__To do__:
Output every line of the data exactly as it appears.
- - - - -
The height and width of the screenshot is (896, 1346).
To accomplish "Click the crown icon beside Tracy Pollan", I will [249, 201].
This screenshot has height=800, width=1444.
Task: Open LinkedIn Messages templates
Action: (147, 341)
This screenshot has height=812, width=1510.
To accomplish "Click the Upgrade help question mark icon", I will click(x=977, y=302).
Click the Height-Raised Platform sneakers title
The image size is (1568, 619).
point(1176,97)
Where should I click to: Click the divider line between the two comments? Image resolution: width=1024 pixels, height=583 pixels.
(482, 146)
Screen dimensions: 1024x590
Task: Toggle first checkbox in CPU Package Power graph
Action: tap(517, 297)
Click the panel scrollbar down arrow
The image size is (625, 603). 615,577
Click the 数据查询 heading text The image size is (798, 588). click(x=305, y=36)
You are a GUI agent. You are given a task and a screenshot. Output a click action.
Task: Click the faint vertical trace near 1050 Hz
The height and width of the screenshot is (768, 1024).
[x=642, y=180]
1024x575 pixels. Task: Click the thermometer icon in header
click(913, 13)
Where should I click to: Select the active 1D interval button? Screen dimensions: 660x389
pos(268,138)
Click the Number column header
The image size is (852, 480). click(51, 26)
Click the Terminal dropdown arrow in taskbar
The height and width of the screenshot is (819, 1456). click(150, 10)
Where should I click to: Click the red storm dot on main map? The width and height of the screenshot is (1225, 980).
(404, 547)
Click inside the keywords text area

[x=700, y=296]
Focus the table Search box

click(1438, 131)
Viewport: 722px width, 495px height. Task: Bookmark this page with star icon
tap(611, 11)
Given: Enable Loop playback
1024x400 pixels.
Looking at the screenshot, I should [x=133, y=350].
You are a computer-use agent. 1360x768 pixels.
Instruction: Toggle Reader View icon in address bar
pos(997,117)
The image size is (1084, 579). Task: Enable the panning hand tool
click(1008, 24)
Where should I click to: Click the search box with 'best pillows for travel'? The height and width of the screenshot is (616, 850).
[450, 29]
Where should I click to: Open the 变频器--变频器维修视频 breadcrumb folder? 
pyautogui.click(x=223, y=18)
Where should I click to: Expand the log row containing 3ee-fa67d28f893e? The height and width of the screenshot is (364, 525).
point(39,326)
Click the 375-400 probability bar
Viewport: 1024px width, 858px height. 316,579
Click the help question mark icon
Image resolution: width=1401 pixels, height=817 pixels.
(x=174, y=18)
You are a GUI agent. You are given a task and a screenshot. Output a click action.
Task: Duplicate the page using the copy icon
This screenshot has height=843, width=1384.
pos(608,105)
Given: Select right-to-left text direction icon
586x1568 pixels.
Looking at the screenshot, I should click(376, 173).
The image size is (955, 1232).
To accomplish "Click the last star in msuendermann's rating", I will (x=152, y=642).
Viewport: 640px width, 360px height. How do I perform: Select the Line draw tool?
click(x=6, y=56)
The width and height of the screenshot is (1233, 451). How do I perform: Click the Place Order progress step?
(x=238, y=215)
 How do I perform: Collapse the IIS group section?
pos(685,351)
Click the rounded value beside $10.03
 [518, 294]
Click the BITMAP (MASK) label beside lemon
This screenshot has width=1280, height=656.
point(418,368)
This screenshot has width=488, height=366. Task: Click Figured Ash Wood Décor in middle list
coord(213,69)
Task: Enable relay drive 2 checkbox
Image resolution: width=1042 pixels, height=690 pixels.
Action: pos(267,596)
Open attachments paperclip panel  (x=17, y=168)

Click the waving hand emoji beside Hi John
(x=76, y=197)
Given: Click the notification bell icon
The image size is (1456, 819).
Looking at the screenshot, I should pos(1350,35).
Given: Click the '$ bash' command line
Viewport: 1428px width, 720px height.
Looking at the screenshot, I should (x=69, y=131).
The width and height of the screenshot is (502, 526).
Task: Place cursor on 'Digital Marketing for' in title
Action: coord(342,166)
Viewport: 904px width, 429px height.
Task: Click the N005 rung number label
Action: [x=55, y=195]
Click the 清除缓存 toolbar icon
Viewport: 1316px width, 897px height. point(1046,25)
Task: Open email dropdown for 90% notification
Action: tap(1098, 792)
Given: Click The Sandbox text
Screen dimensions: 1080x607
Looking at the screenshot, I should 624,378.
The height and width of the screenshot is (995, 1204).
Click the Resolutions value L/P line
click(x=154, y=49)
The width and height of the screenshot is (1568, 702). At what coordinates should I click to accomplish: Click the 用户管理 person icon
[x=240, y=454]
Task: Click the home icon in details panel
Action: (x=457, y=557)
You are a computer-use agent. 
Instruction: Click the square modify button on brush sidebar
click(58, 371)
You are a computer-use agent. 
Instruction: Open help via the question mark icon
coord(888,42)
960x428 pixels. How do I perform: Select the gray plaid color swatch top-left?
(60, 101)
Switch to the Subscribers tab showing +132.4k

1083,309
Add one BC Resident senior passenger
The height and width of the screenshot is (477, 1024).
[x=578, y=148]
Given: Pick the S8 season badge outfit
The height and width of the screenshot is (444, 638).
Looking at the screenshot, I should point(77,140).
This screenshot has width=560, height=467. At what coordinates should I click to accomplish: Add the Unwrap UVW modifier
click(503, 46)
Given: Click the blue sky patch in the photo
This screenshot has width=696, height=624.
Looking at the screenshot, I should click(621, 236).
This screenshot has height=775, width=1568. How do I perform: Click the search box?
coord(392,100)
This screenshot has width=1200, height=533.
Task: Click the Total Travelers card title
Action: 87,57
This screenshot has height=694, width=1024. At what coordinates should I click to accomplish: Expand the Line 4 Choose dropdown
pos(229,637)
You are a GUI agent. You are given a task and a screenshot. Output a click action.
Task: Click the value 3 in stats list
- - - - -
__Solution for this task__:
The height and width of the screenshot is (896, 1346).
To accomplish "Click the crown icon beside Tracy Pollan", I will [249, 201].
This screenshot has height=800, width=1444.
Task: Open LinkedIn Messages templates
Action: (147, 341)
This screenshot has height=812, width=1510.
To accomplish "Click the Upgrade help question mark icon", I will click(x=977, y=302).
Click the Height-Raised Platform sneakers title
The image size is (1568, 619).
point(1176,97)
Where should I click to: Click the divider line between the two comments? Image resolution: width=1024 pixels, height=583 pixels.
(482, 146)
Screen dimensions: 1024x590
Task: Toggle first checkbox in CPU Package Power graph
Action: tap(517, 297)
Click the panel scrollbar down arrow
The image size is (625, 603). 615,577
Click the 数据查询 heading text The image size is (798, 588). click(x=305, y=36)
You are a GUI agent. You are given a task and a screenshot. Output a click action.
Task: Click the faint vertical trace near 1050 Hz
The height and width of the screenshot is (768, 1024).
[x=642, y=180]
1024x575 pixels. Task: Click the thermometer icon in header
click(913, 13)
Where should I click to: Select the active 1D interval button? Screen dimensions: 660x389
pos(268,138)
Click the Number column header
The image size is (852, 480). click(51, 26)
Click the Terminal dropdown arrow in taskbar
The height and width of the screenshot is (819, 1456). click(150, 10)
Where should I click to: Click the red storm dot on main map? The width and height of the screenshot is (1225, 980).
(404, 547)
Click inside the keywords text area

[x=700, y=296]
Focus the table Search box

click(1438, 131)
Viewport: 722px width, 495px height. Task: Bookmark this page with star icon
tap(611, 11)
Given: Enable Loop playback
1024x400 pixels.
Looking at the screenshot, I should [x=133, y=350].
You are a computer-use agent. 1360x768 pixels.
Instruction: Toggle Reader View icon in address bar
pos(997,117)
The image size is (1084, 579). Task: Enable the panning hand tool
click(1008, 24)
Where should I click to: Click the search box with 'best pillows for travel'? The height and width of the screenshot is (616, 850).
[450, 29]
Where should I click to: Open the 变频器--变频器维修视频 breadcrumb folder? 
pyautogui.click(x=223, y=18)
Where should I click to: Expand the log row containing 3ee-fa67d28f893e? The height and width of the screenshot is (364, 525).
point(39,326)
Click the 375-400 probability bar
Viewport: 1024px width, 858px height. 316,579
Click the help question mark icon
Image resolution: width=1401 pixels, height=817 pixels.
(x=174, y=18)
You are a GUI agent. You are given a task and a screenshot. Output a click action.
Task: Duplicate the page using the copy icon
This screenshot has height=843, width=1384.
pos(608,105)
Given: Select right-to-left text direction icon
586x1568 pixels.
Looking at the screenshot, I should click(376, 173).
The image size is (955, 1232).
To accomplish "Click the last star in msuendermann's rating", I will (x=152, y=642).
Viewport: 640px width, 360px height. How do I perform: Select the Line draw tool?
click(x=6, y=56)
The width and height of the screenshot is (1233, 451). How do I perform: Click the Place Order progress step?
(x=238, y=215)
 How do I perform: Collapse the IIS group section?
pos(685,351)
Click the rounded value beside $10.03
 [518, 294]
Click the BITMAP (MASK) label beside lemon
This screenshot has width=1280, height=656.
point(418,368)
This screenshot has width=488, height=366. Task: Click Figured Ash Wood Décor in middle list
coord(213,69)
Task: Enable relay drive 2 checkbox
Image resolution: width=1042 pixels, height=690 pixels.
Action: pos(267,596)
Open attachments paperclip panel  (x=17, y=168)

Click the waving hand emoji beside Hi John
(x=76, y=197)
Given: Click the notification bell icon
The image size is (1456, 819).
Looking at the screenshot, I should pos(1350,35).
Given: Click the '$ bash' command line
Viewport: 1428px width, 720px height.
Looking at the screenshot, I should (x=69, y=131).
The width and height of the screenshot is (502, 526).
Task: Place cursor on 'Digital Marketing for' in title
Action: coord(342,166)
Viewport: 904px width, 429px height.
Task: Click the N005 rung number label
Action: [x=55, y=195]
Click the 清除缓存 toolbar icon
Viewport: 1316px width, 897px height. point(1046,25)
Task: Open email dropdown for 90% notification
Action: tap(1098, 792)
Given: Click The Sandbox text
Screen dimensions: 1080x607
Looking at the screenshot, I should 624,378.
The height and width of the screenshot is (995, 1204).
Click the Resolutions value L/P line
click(x=154, y=49)
The width and height of the screenshot is (1568, 702). At what coordinates should I click to accomplish: Click the 用户管理 person icon
[x=240, y=454]
Task: Click the home icon in details panel
Action: (x=457, y=557)
You are a computer-use agent. 
Instruction: Click the square modify button on brush sidebar
click(58, 371)
You are a computer-use agent. 
Instruction: Open help via the question mark icon
coord(888,42)
960x428 pixels. How do I perform: Select the gray plaid color swatch top-left?
(60, 101)
Switch to the Subscribers tab showing +132.4k

1083,309
Add one BC Resident senior passenger
The height and width of the screenshot is (477, 1024).
[x=578, y=148]
Given: Pick the S8 season badge outfit
The height and width of the screenshot is (444, 638).
Looking at the screenshot, I should point(77,140).
This screenshot has width=560, height=467. At what coordinates should I click to accomplish: Add the Unwrap UVW modifier
click(503, 46)
Given: Click the blue sky patch in the photo
This screenshot has width=696, height=624.
Looking at the screenshot, I should click(621, 236).
This screenshot has height=775, width=1568. How do I perform: Click the search box?
coord(392,100)
This screenshot has width=1200, height=533.
Task: Click the Total Travelers card title
Action: 87,57
This screenshot has height=694, width=1024. At what coordinates should I click to accomplish: Expand the Line 4 Choose dropdown
pos(229,637)
You are a GUI agent. You are given a task and a screenshot. Output a click action.
Task: Click the value 3 in stats list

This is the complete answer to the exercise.